The problem.
This task asks for the lines from the one with "This screenshot has height=423, width=1133." to the final line below, repeated exactly, with pictures omitted.
* * *
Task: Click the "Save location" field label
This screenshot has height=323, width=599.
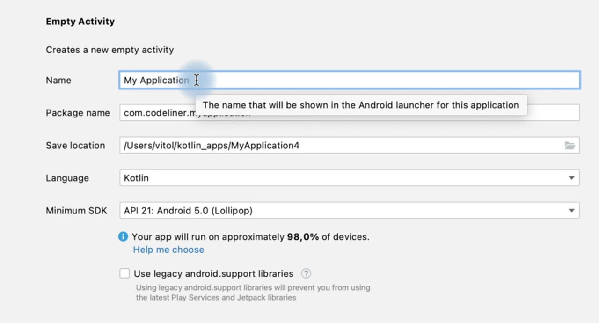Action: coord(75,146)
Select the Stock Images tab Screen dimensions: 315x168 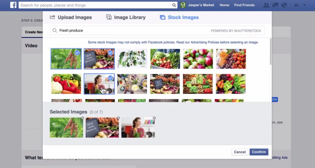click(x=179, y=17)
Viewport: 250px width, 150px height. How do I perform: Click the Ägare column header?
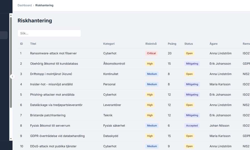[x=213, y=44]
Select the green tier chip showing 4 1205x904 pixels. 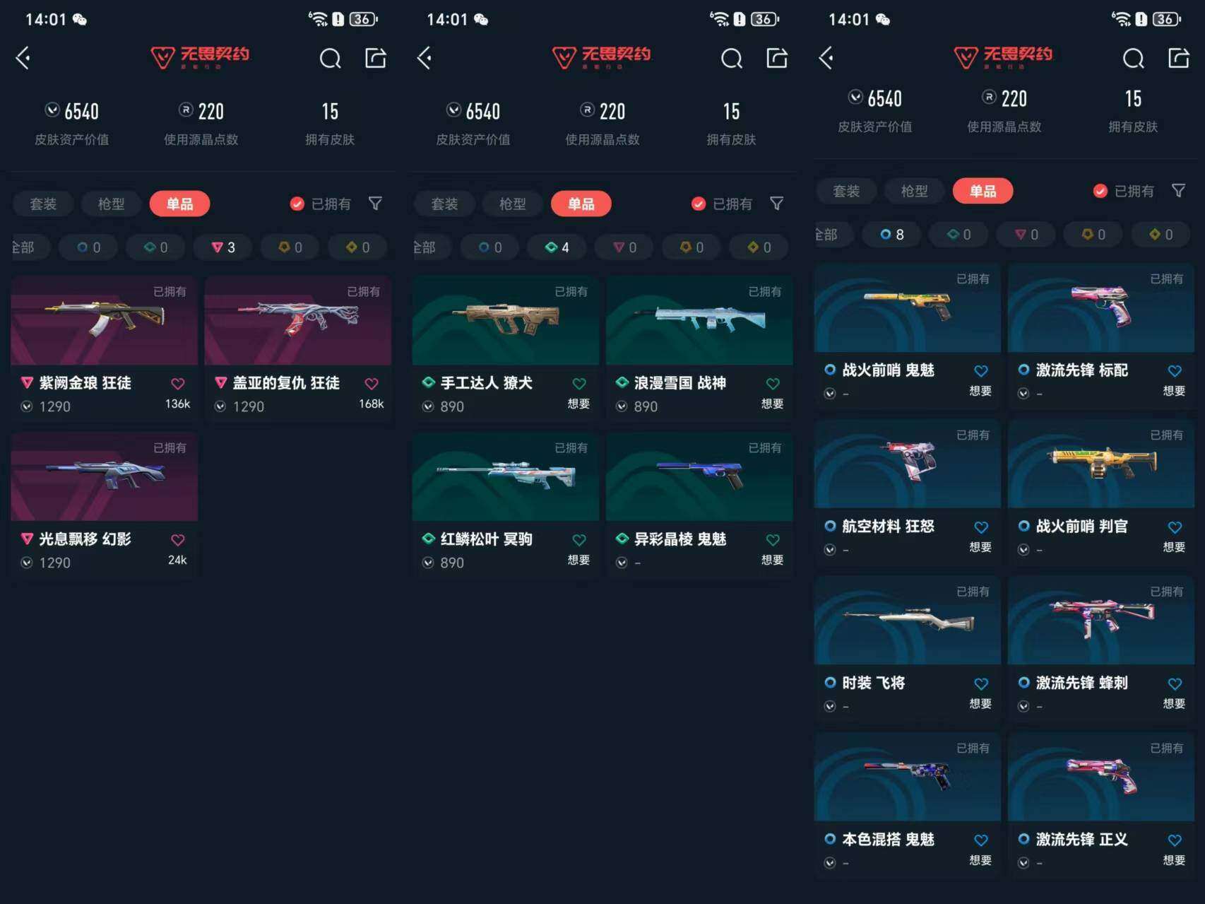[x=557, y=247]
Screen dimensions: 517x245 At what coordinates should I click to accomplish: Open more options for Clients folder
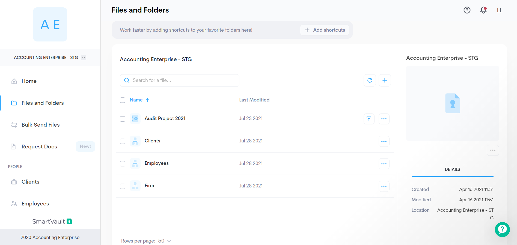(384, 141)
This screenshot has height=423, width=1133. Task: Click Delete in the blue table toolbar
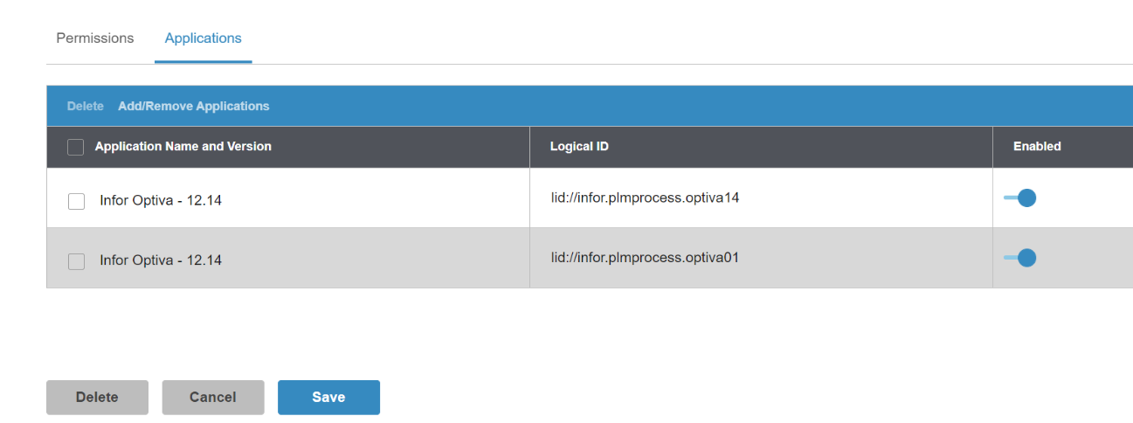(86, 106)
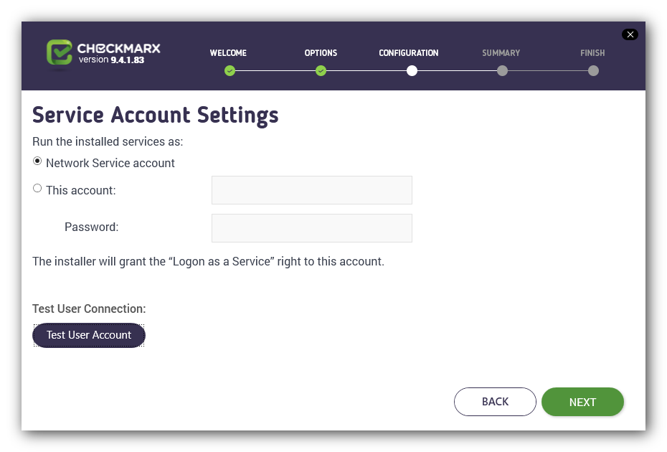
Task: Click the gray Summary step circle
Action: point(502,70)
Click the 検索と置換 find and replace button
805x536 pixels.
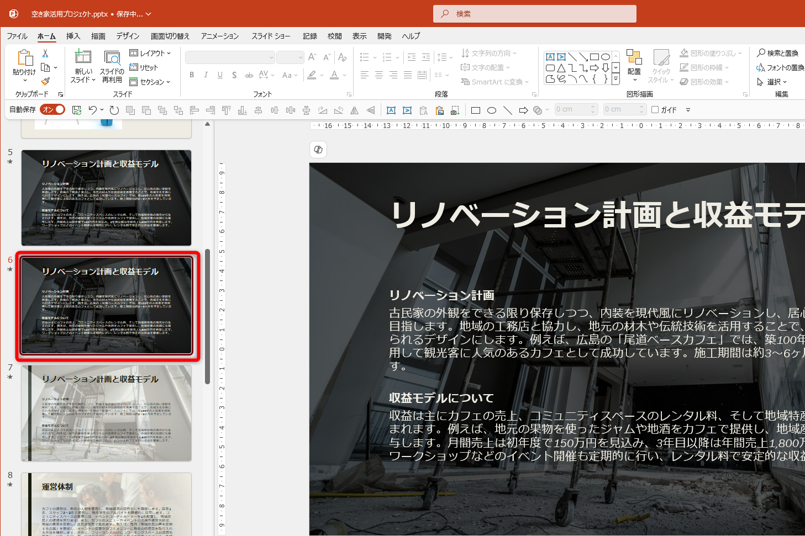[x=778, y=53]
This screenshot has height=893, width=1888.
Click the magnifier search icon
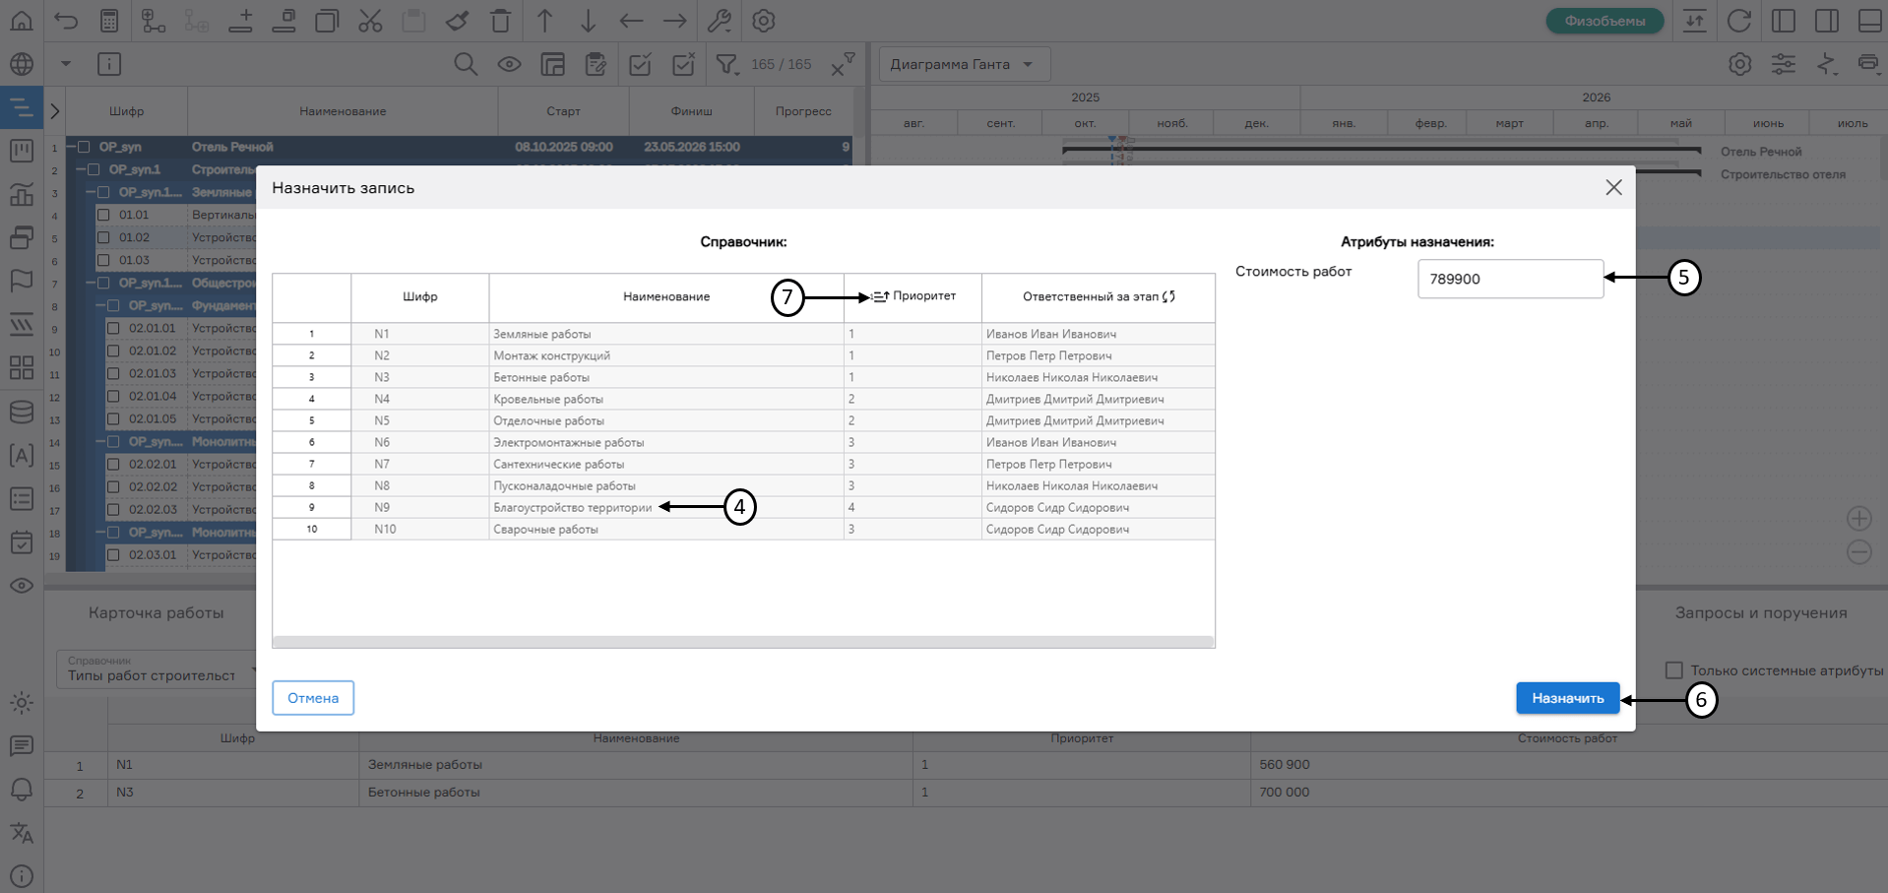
* * *
Solved exercise.
This screenshot has height=423, width=1133. Task: Click Delete in the blue table toolbar
(86, 106)
Task: Click the gray Summary step circle
Action: point(502,70)
Click the 検索と置換 find and replace button
805x536 pixels.
[x=778, y=53]
This screenshot has height=893, width=1888.
Click the magnifier search icon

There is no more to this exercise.